Making the case for a higher salary


Negotiating the salary when you’re being offered a job can feel uncomfortable. If you don’t, though, you may be leaving money on the table. A survey of hiring managers by the staffing firm Robert Half found that 36% are more likely (and 50% are equally likely) to negotiate salary with new hires than they were the year before. The key is to take emotion out of the equation, say Melanie Feldman and Anna Schuliger, cofounders of Get Hired, an online job search course geared to young professionals.

“A lot of candidates feel they don’t have the right to negotiate, especially after the economy of the last year,” says Schuliger. “They may think there isn’t room to ask for more or that they have to be thankful for any offer. But you do have the right and you deserve fair compensation.”

They key to understanding what kind of negotiating power you have is to take the emotion out of the process and focus on facts. “Money is personal, but when you’re presented with research you can understand what your value is,” says Feldman, who is the coauthor of Bold: Get Noticed, Get Hired.

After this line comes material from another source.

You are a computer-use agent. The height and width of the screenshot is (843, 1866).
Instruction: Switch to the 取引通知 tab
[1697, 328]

It’s important to focus on the word “value” instead of “worth,” adds Schuliger. “Worth is tied directly to job performance and to feelings,” she says. “Objectively a manager has to make a case for the salary, and it’s going to be tied to the market rate, the location, and the present time, which could be up or down. It helps to use the word ‘value’ to remove some of the emotion.”

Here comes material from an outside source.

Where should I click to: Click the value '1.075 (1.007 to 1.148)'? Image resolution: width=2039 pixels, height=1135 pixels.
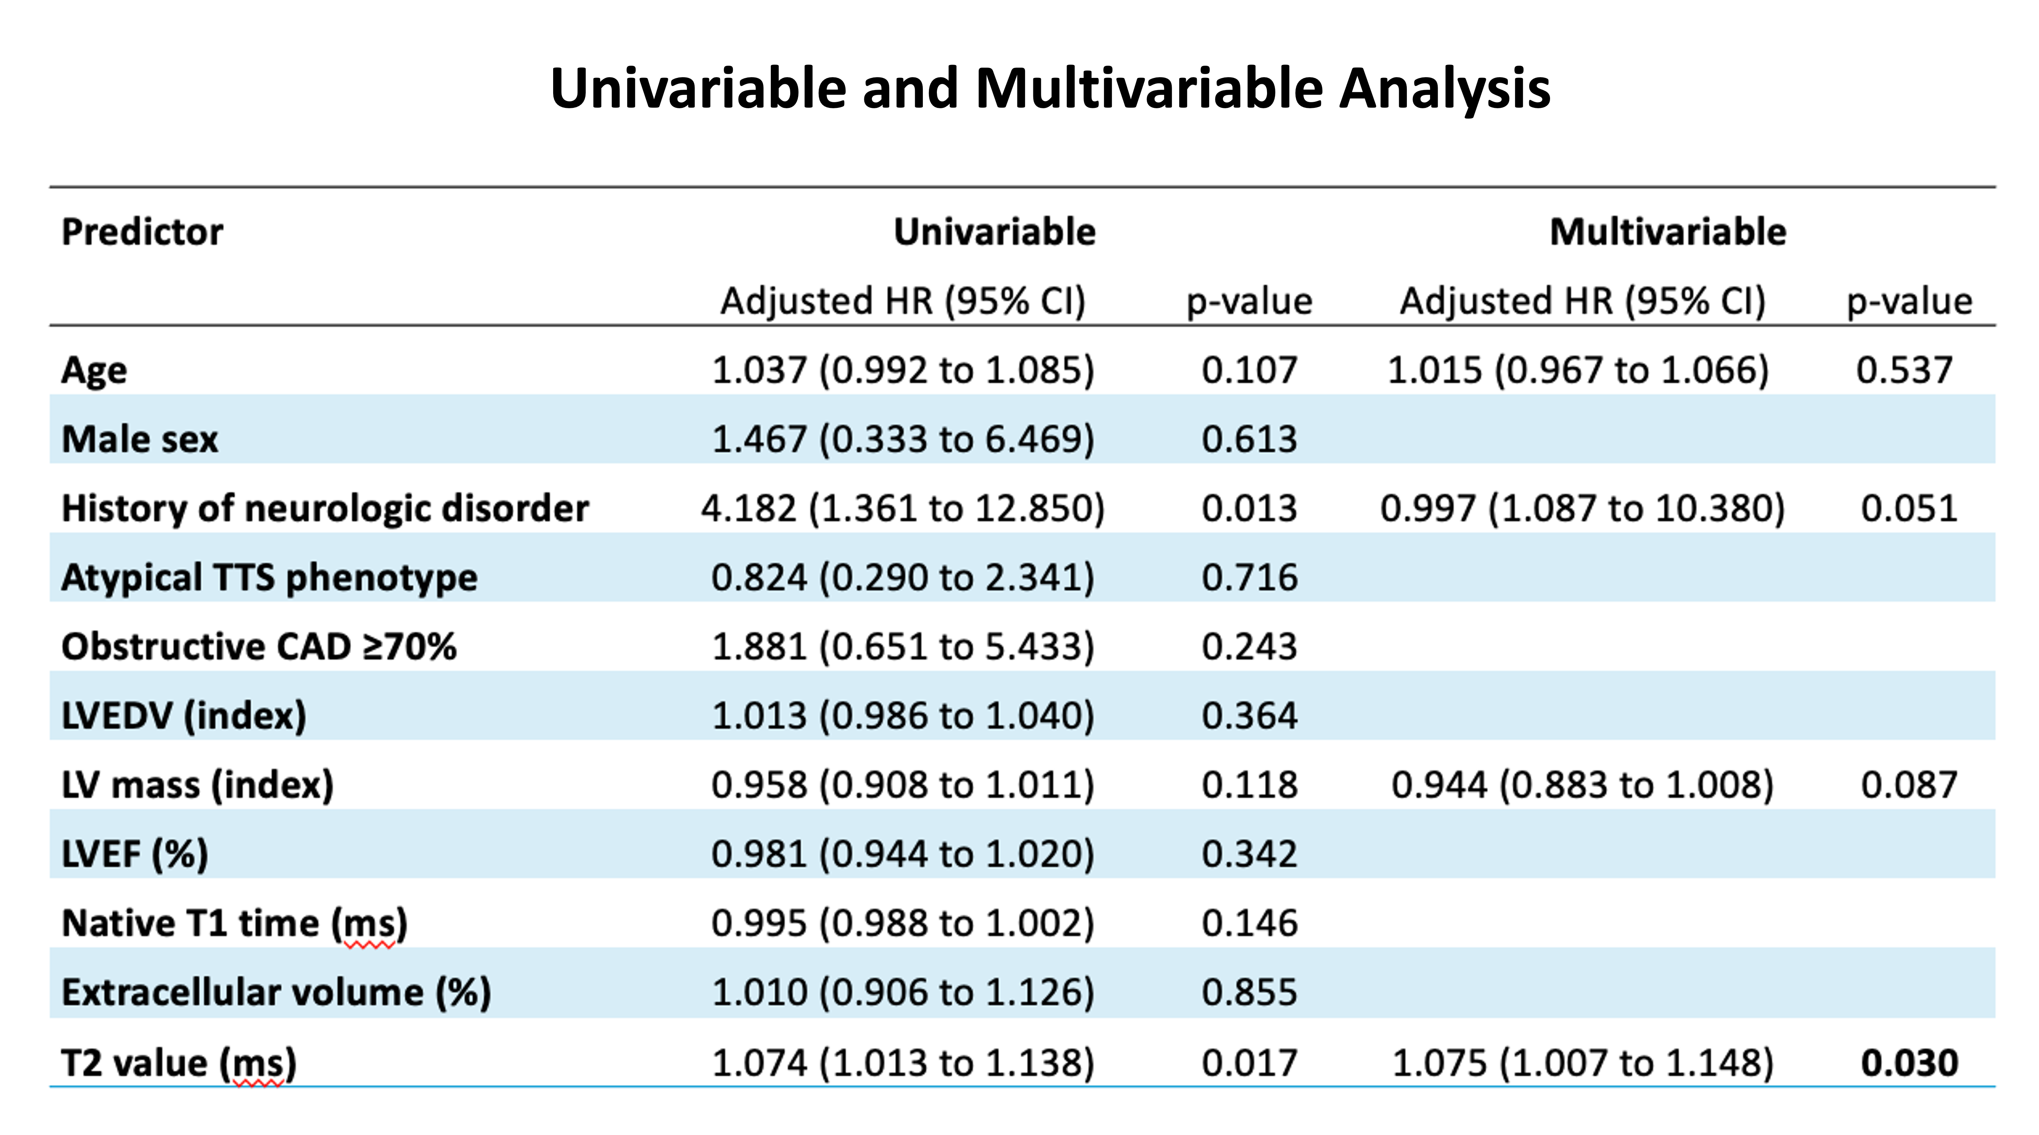[x=1582, y=1063]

Salary negotiations involve a consideration of both personal and impersonal factors for your unique situation and role, and an optimal outcome includes a balance of each. Feldman and Schulinger offer this four-step process to help you walk away with a higher rate.


Take time to figure out what you need and what would be nice to have. For example, you may need a specific salary amount or healthcare coverage, but tuition reimbursement would be a nice add-on. This step is a personal part of the process.

“On the table can be benefits, paid time off, stocks, or working from home,” says Schuliger. “A lot of things increase quality of life outside of money. Find out your options to get in the best position.”


Next, research salary ranges for similar job titles in your area and that reflect your years of experience and industry.

“People come in and fired up because they heard someone else with the same experience is making more than them,” says Feldman. “Stay away from that. Emotion doesn’t help your case. Empower yourself with research.”

Good resources include Glassdoor, Payscale, LinkedIn Salary, and 81cents, which offers insights on fair pay for women.

“Coming up with value is hard because it takes research,” says Feldman. “Once you do this step, you have a golden ticket to confidence behind your numbers.”


BATNA stands for “best alternative to negotiated agreement,” and the term was coined by authors Roger Fisher and William Ury in book Getting to Yes: Negotiating Agreement Without Giving In. The process helps you provide context to an offer.

Feldman and Schulinger used the idea to create a salary score card and suggested actions. First, ask yourself these four questions and add up your score:


  1. Do you have another job offer? Yes = 1, No = 0
  2. Are you currently employed? Yes = 1, No = 0
  3. Would you consider taking time off? Yes = 1, No = 0
  4. Is this your top choice? Yes = 0, No = 1


Then use your score to determine your response. If your BATNA score is zero, take the job, advise Feldman and Schuliger. Any negotiation will depend on your market research.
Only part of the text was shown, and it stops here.